ヒブワクチンはインフルエンザ菌のb型(Haemophilus influenza type b)に対するワクチンのため、Hibワクチンと呼ばれます。
ヒブワクチン、肺炎球菌ワクチンの接種により、アメリカではインフルエンザ菌による重症感染症が99%、肺炎球菌による重症感染症が98%減少しています。
また、ヒブワクチンは5歳まで、肺炎球菌ワクチンは9歳までが接種年齢です。ワクチン接種による副反応は発熱や接種部位の腫脹など一般的なものが大半で他のワクチンとほとんど同様なものです。

今回の場合

インフルエンザ菌による髄膜炎はほとんどが5歳未満のため、ヒブワクチンは見送っても問題ないかと思います(接種して悪いわけではありません)。しかし、肺炎球菌による髄膜炎は5歳以上でも見られるため、肺炎球菌ワクチンは接種したほうが良いでしょう。
今回は説明を省略していますが、日本脳炎も感染すると重症になってしまうためワクチンの接種をお勧めします。

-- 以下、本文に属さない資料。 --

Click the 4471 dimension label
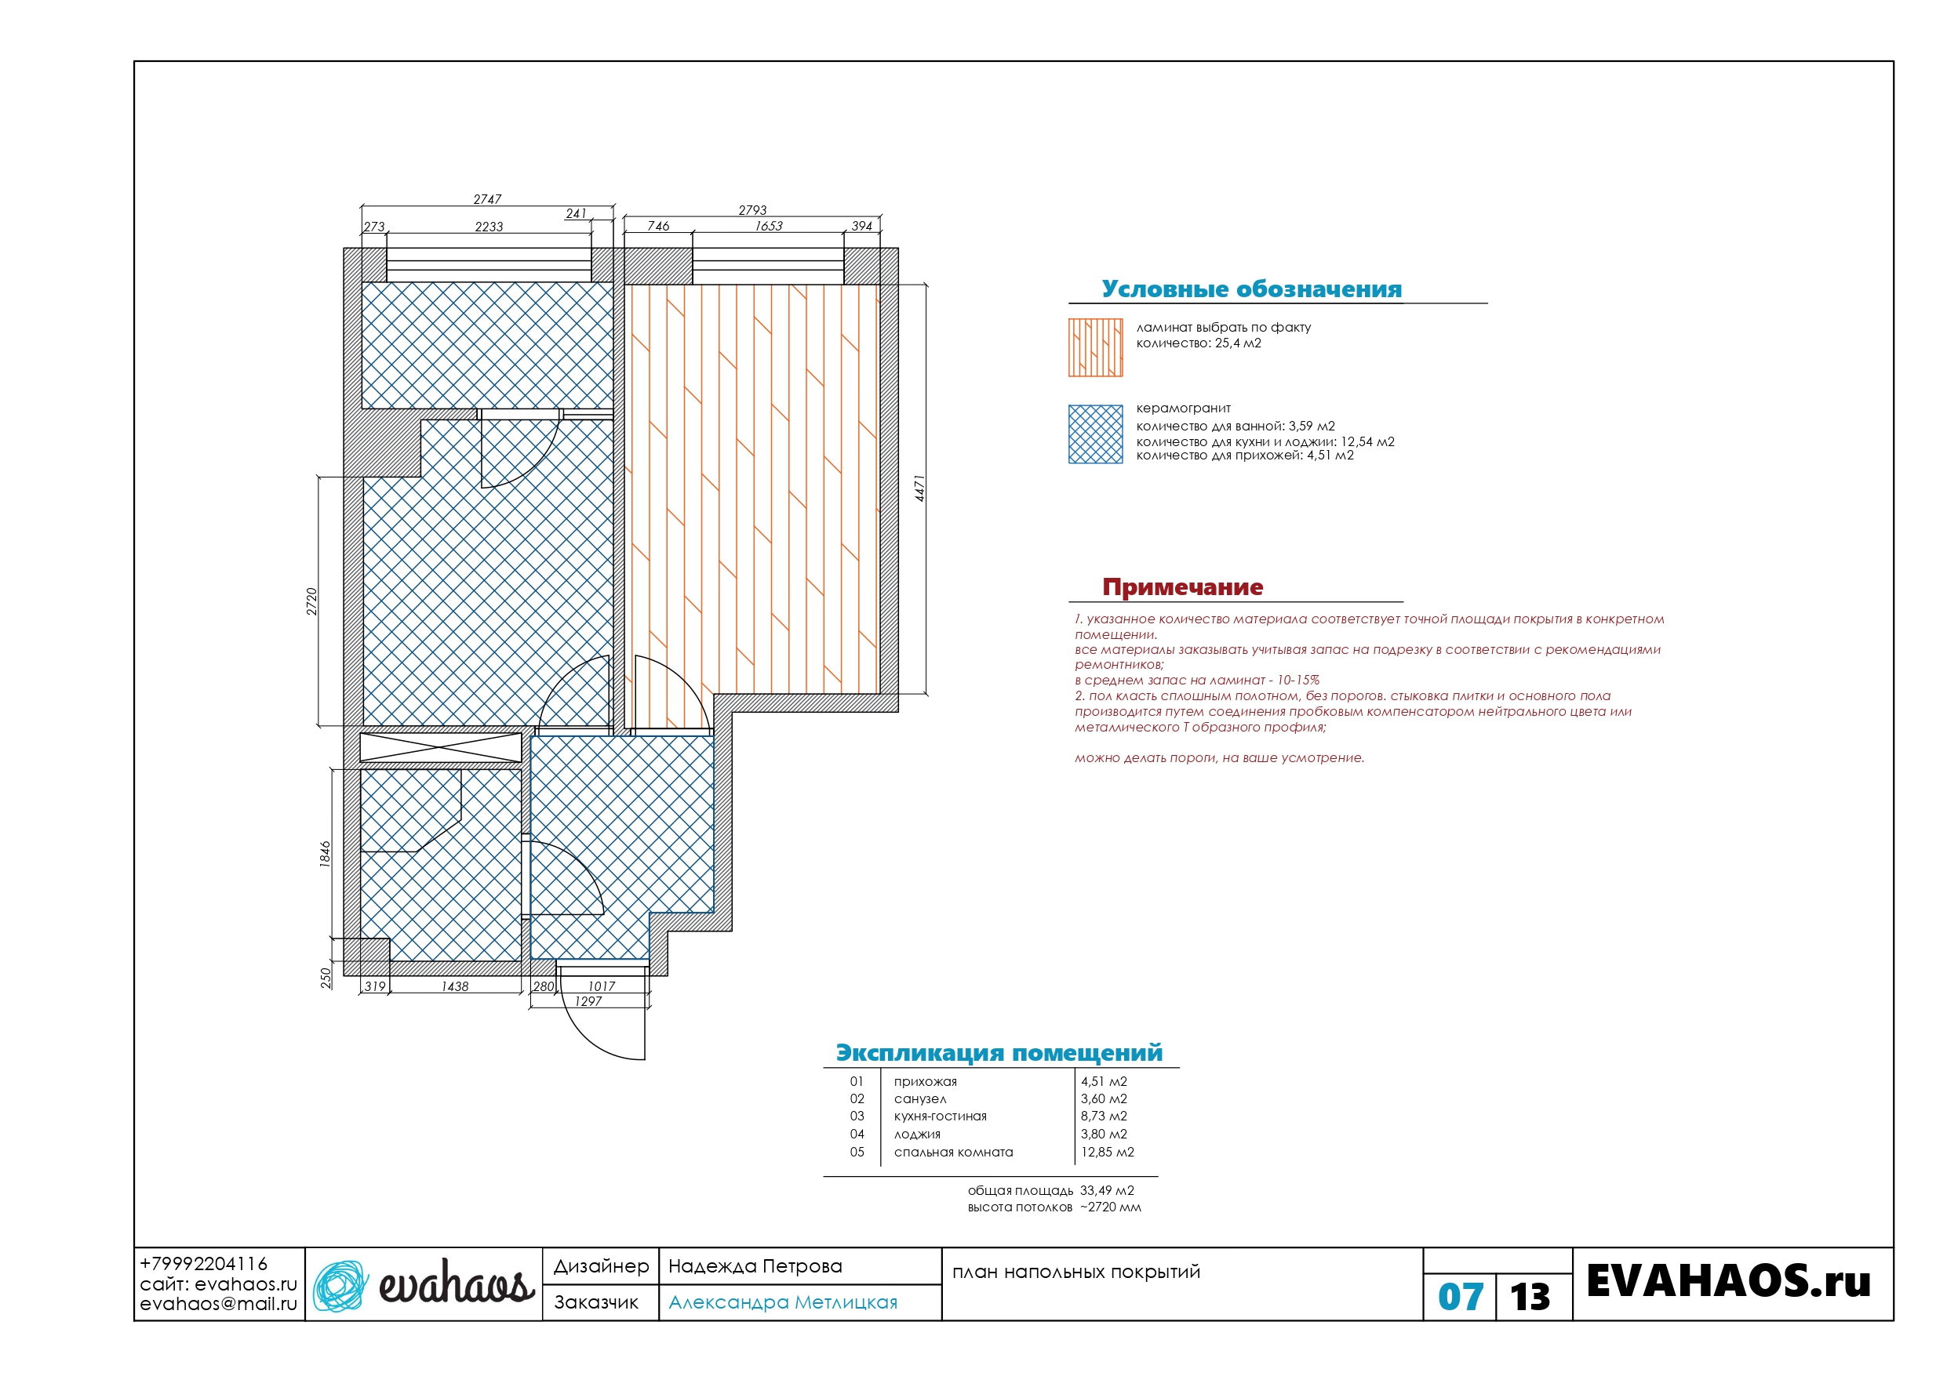pyautogui.click(x=920, y=488)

※3月2日以降、小児肺炎球菌ワクチン、ヒブワクチンを含む、ワクチンの同時接種後の死亡例が報告され、ワクチン接種との因果関係は不明ながら小児肺炎球菌ワクチン、ヒブワクチンの接種が一時見合わせになっていましたが、3月24日にとりまとめられた薬事・食品衛生審議会医薬品等安全対策部会安全対策調査会及び子宮頸がん等ワクチン予防接種後副反応検討会「小児用肺炎球菌ワクチン、ヒブワクチンの安全性の評価結果について」を踏まえ、4月1日から接種が再開されています。

詳細は厚労省のHPをご参照ください。